* **Goal of the exercise**
Rescale the part of the items that opens with the line containing "Where should I click to: Tap" and closes with the line containing "Where should I click to: Open key", and give only that part. Reproduce each of its lines, requests included, with every coordinate in the answers multiplied by 1.75 and rounded to a whole number (halves round up), and leave the pictures out.
● ● ● ● ● ● ●
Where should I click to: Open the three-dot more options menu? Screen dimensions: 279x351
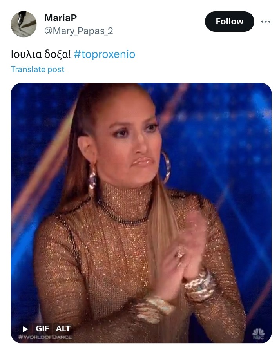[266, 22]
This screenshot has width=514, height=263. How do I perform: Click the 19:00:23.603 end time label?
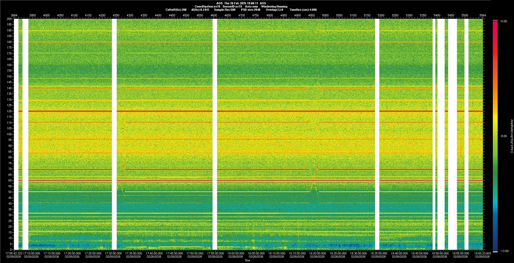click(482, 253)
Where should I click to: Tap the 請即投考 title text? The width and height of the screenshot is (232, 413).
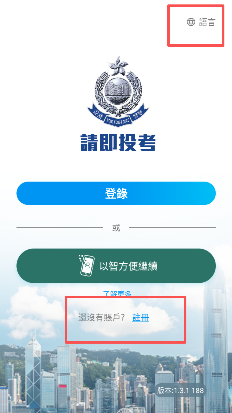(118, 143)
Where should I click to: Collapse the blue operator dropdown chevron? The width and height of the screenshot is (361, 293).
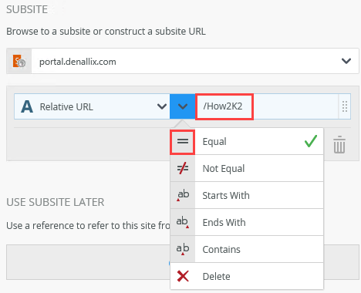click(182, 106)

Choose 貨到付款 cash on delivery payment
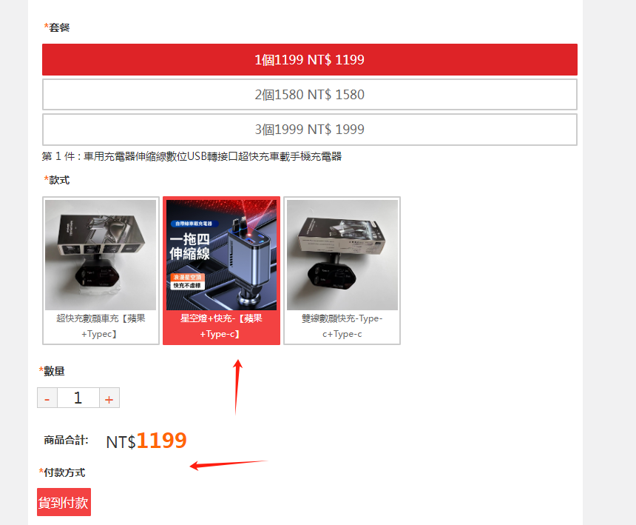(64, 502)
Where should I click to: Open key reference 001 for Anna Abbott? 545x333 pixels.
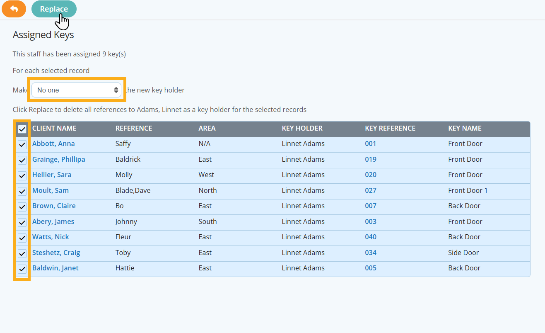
● ● ● ● ● ● ●
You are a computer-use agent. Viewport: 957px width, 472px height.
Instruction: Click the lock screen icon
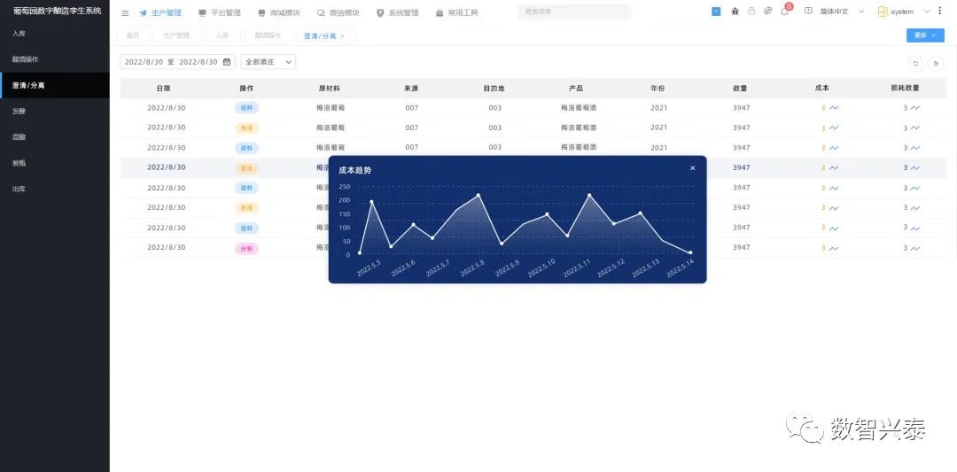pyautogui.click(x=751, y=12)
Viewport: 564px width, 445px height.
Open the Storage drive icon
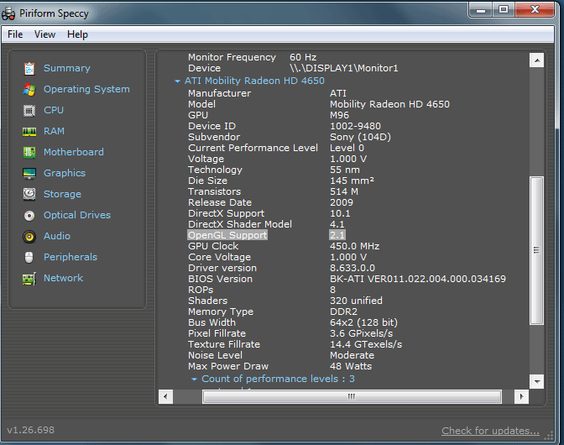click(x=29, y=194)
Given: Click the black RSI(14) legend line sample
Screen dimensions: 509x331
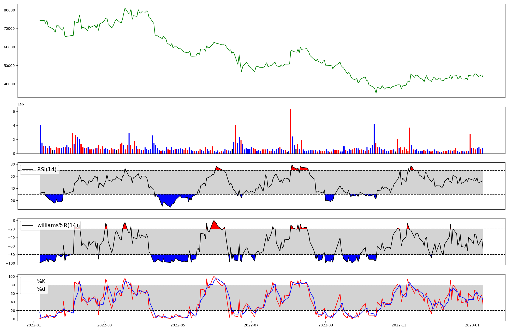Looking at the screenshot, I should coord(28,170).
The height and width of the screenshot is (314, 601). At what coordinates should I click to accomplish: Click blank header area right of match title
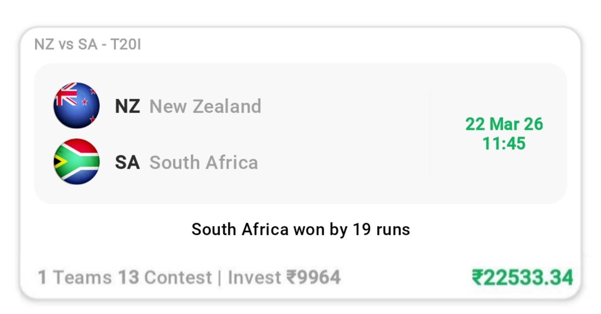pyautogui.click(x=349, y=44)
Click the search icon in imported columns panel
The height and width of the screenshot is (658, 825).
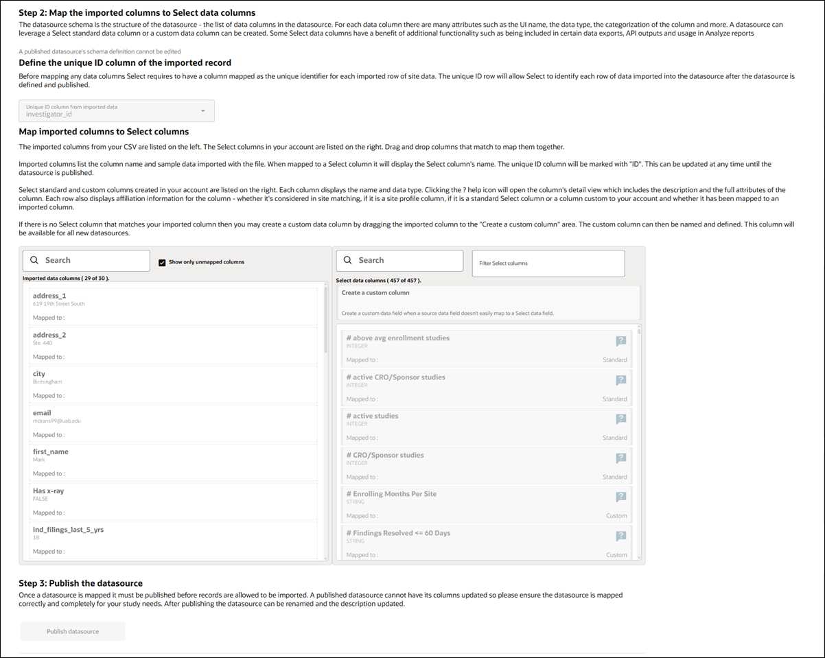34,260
● ● ● ● ● ● ●
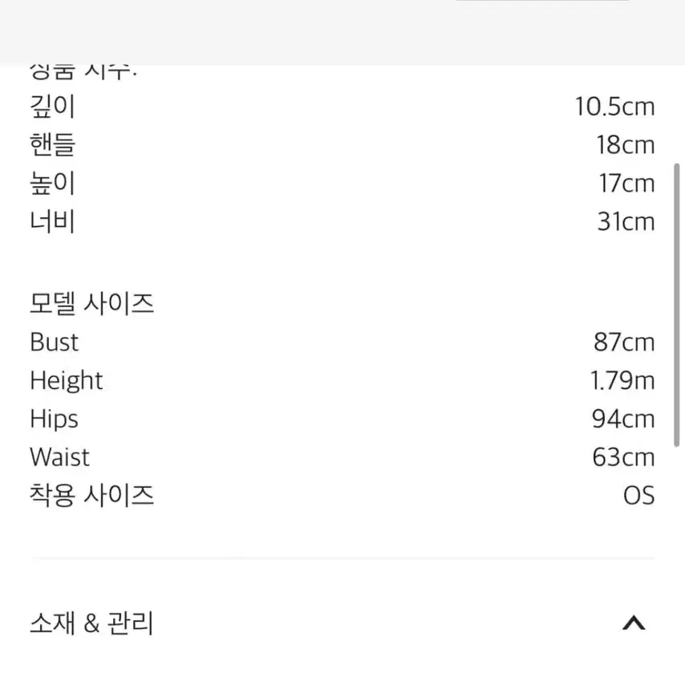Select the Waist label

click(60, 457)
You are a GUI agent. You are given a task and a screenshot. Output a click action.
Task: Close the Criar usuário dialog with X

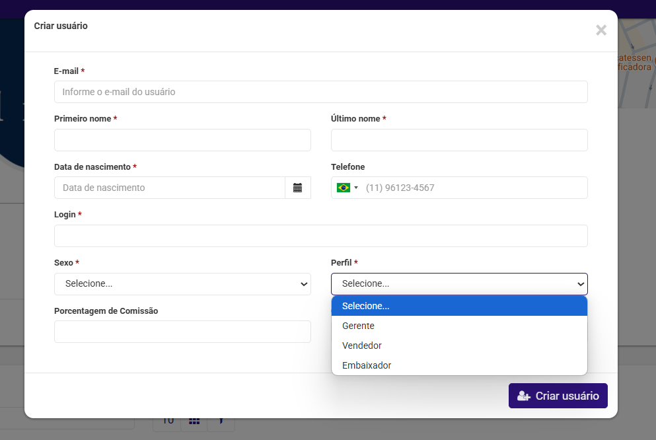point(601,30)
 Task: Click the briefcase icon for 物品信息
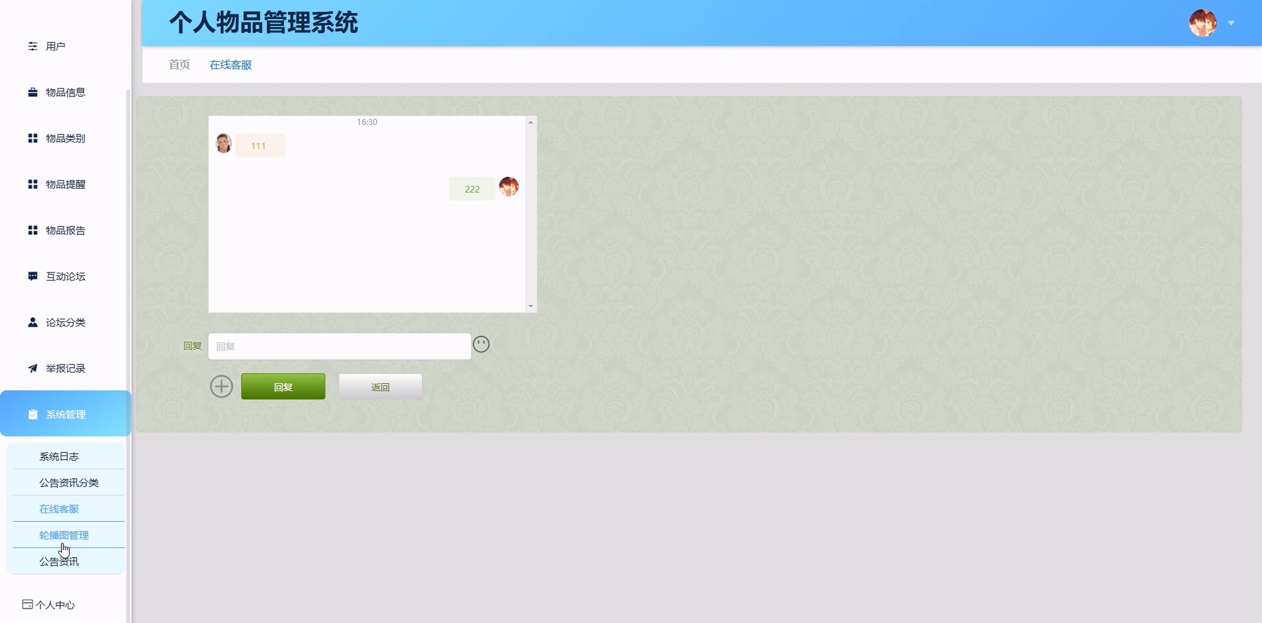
● ● ● ● ● ● ●
* **Solution to this problem**
Where should I click to: Tap the 請即投考 title text? The width and height of the screenshot is (232, 413).
(207, 250)
Where should I click to: Collapse the blue operator dropdown chevron? The width and height of the screenshot is (361, 293).
click(319, 186)

Choose 貨到付款 cash on delivery payment
(112, 879)
Where should I click to: Open key reference 001 for Anna Abbott? 545x333 pixels.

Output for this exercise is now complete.